_Assignment:_
Please print every line from the one containing "Open the Laravel debugbar logo icon" through the last line of the records below, exactly as written and nothing more.

(Dataset excerpts)
···

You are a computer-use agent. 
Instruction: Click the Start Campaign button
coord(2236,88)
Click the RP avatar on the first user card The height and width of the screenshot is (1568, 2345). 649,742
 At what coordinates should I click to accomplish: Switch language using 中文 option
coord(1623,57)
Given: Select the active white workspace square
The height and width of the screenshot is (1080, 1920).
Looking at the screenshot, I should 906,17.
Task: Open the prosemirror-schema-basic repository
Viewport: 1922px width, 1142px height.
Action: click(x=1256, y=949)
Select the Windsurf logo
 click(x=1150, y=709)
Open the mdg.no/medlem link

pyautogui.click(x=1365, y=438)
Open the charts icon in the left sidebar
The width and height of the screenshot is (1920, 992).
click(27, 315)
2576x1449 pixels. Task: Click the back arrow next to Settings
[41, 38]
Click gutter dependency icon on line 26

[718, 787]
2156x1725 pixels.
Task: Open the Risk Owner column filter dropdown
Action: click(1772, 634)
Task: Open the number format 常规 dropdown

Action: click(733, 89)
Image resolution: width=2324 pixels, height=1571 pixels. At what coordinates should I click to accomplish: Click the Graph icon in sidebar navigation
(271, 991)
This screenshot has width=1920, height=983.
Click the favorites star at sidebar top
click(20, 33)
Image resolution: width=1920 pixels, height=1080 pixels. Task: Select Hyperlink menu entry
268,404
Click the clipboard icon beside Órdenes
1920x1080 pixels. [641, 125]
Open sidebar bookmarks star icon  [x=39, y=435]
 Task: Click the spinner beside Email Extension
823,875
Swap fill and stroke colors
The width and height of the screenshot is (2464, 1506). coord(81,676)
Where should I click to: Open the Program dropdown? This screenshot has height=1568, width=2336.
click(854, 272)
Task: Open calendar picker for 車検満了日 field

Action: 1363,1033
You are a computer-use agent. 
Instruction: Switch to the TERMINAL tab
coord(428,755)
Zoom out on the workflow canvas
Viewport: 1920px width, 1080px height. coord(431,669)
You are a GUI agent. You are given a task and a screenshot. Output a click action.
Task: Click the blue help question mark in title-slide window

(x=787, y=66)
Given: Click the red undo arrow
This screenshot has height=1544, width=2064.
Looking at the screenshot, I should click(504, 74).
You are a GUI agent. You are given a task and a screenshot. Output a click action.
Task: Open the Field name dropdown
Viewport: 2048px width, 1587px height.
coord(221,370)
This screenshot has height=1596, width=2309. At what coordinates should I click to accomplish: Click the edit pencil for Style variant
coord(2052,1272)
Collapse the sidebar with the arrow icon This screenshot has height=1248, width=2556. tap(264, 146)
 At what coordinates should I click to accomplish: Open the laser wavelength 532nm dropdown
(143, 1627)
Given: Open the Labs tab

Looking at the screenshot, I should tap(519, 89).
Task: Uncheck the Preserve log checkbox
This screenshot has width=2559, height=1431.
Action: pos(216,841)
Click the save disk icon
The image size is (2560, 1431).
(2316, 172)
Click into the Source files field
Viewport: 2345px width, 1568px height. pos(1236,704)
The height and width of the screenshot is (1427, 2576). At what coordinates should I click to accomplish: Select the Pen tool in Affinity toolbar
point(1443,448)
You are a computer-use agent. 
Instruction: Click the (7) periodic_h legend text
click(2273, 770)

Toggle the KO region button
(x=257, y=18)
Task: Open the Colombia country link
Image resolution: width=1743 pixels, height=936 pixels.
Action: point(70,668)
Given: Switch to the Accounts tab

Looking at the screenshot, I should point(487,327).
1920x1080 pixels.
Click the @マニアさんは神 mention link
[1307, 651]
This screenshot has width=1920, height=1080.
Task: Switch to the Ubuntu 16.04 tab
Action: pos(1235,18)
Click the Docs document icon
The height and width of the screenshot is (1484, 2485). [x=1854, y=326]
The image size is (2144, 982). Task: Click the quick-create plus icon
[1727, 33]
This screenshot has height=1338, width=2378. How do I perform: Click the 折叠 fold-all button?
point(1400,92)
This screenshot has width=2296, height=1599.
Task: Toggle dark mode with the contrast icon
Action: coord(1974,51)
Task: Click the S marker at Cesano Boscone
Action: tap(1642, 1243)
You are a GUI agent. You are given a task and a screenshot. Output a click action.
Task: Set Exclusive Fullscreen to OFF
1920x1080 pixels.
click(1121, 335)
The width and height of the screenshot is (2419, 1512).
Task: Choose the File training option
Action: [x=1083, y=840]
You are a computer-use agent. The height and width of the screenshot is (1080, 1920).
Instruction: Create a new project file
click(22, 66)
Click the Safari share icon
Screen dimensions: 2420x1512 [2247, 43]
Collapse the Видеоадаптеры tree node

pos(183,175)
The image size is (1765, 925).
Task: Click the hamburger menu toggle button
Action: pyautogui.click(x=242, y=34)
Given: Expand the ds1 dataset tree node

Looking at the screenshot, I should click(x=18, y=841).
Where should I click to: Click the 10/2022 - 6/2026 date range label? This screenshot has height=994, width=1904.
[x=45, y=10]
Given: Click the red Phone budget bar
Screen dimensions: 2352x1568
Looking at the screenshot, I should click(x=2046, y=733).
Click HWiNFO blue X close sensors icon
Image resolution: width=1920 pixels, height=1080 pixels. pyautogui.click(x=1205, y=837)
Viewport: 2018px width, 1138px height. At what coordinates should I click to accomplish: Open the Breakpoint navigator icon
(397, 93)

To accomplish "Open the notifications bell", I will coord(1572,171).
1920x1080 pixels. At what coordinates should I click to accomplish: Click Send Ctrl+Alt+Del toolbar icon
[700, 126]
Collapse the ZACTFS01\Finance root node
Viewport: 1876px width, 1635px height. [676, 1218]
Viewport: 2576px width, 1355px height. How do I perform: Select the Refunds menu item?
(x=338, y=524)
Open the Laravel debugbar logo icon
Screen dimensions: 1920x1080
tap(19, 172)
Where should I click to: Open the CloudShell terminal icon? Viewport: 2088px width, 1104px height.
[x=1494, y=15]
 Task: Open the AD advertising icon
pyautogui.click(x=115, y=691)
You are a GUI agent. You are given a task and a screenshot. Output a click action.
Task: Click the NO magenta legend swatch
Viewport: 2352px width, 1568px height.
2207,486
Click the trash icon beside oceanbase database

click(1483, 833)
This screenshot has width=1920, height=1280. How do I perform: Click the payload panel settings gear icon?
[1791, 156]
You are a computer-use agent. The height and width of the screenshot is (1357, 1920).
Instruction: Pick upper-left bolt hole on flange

···

_Solved problem:_
Open the Laravel debugbar logo icon
Screen dimensions: 1920x1080
tap(19, 172)
Where should I click to: Open the CloudShell terminal icon? Viewport: 2088px width, 1104px height.
[x=1494, y=15]
 Task: Open the AD advertising icon
pyautogui.click(x=115, y=691)
You are a GUI agent. You are given a task and a screenshot. Output a click action.
Task: Click the NO magenta legend swatch
Viewport: 2352px width, 1568px height.
2207,486
Click the trash icon beside oceanbase database

click(1483, 833)
This screenshot has width=1920, height=1280. How do I perform: Click the payload panel settings gear icon?
[1791, 156]
You are a computer-use agent. The height and width of the screenshot is (1357, 1920).
Instruction: Pick upper-left bolt hole on flange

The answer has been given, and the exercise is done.